### ASSIGNMENT
Needed from the data below: all lines that contain the word "Options".

[MATERIAL FOR THIS EXERCISE]

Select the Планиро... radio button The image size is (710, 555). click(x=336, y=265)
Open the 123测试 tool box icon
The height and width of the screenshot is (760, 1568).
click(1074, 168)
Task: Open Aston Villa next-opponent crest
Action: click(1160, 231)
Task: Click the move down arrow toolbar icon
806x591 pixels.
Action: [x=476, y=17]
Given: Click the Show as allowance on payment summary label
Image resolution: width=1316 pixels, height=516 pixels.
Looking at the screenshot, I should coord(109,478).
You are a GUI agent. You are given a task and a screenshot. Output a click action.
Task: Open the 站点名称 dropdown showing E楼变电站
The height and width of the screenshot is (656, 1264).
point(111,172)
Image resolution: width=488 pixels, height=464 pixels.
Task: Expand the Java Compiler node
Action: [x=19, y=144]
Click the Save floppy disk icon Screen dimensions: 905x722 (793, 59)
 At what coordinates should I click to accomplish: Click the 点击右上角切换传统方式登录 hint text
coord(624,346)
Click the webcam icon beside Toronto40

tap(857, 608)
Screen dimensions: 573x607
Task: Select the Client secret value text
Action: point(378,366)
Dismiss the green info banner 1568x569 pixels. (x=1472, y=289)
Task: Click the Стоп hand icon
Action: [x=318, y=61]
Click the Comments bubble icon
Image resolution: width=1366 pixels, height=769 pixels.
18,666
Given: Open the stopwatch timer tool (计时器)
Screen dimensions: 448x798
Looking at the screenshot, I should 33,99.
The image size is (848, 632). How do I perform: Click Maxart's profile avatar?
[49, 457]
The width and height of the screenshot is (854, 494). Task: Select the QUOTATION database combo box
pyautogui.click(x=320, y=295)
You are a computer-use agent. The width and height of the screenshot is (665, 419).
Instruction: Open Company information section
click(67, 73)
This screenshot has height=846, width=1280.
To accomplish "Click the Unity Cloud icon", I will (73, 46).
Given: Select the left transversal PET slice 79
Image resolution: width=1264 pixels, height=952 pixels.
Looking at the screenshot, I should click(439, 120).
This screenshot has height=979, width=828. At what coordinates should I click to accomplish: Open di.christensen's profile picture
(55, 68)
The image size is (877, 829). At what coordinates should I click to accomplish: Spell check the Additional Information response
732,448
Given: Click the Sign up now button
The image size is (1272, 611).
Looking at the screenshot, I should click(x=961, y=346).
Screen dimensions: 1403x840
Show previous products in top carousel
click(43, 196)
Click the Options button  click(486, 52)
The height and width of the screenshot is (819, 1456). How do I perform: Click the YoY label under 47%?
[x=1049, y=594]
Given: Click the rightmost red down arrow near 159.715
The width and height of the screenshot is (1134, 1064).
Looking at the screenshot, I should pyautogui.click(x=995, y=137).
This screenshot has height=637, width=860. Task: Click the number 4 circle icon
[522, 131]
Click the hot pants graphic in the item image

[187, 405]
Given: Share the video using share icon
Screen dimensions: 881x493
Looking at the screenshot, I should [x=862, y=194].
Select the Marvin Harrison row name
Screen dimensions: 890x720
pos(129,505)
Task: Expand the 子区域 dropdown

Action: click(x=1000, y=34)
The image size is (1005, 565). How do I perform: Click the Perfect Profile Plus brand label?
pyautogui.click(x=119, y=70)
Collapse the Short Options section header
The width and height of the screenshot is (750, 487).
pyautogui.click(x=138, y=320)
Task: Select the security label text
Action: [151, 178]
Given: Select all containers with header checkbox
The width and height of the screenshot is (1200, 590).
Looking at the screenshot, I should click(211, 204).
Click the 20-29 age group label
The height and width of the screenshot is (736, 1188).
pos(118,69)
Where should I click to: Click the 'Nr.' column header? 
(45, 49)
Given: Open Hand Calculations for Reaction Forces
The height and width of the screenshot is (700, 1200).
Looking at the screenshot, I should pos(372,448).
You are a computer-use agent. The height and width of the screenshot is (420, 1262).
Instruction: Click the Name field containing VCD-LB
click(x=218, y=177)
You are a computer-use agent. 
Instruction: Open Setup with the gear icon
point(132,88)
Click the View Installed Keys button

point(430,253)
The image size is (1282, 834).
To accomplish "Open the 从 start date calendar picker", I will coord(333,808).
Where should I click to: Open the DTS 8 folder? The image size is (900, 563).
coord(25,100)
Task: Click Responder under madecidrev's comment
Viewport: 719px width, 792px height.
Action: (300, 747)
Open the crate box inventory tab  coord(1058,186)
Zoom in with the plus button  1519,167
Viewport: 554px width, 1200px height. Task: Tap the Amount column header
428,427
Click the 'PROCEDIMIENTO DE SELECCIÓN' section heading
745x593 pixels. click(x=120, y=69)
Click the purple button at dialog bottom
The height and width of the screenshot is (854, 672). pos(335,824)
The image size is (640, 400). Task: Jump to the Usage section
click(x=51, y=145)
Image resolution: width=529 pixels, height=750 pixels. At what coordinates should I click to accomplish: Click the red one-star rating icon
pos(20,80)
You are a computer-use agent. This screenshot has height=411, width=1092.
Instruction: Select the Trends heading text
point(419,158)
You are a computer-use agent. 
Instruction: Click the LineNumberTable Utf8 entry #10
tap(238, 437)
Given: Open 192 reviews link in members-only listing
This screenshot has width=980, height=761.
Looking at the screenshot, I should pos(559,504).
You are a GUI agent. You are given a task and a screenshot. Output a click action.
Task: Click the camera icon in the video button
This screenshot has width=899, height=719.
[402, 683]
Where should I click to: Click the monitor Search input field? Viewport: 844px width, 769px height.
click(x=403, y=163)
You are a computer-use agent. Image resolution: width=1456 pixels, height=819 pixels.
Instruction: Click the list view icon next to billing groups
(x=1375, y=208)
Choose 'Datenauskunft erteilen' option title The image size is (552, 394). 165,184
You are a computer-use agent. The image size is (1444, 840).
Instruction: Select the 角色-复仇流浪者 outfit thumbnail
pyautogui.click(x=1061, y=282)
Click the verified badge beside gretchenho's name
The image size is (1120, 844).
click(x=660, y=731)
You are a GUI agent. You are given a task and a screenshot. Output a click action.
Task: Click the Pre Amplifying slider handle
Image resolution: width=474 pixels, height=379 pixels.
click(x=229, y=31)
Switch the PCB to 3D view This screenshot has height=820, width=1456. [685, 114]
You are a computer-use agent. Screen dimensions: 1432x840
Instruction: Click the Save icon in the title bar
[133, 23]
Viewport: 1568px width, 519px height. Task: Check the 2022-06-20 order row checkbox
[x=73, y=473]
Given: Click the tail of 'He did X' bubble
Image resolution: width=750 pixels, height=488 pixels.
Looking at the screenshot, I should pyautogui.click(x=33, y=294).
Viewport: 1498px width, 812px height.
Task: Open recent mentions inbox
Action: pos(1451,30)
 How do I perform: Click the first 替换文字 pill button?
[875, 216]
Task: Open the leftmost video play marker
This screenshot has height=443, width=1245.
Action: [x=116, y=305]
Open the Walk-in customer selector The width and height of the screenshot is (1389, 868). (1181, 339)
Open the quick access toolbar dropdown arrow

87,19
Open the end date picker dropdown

[/MATERIAL FOR THIS EXERCISE]

### RESULT BELOW
Click the Options button  click(486, 52)
Collapse the Short Options section header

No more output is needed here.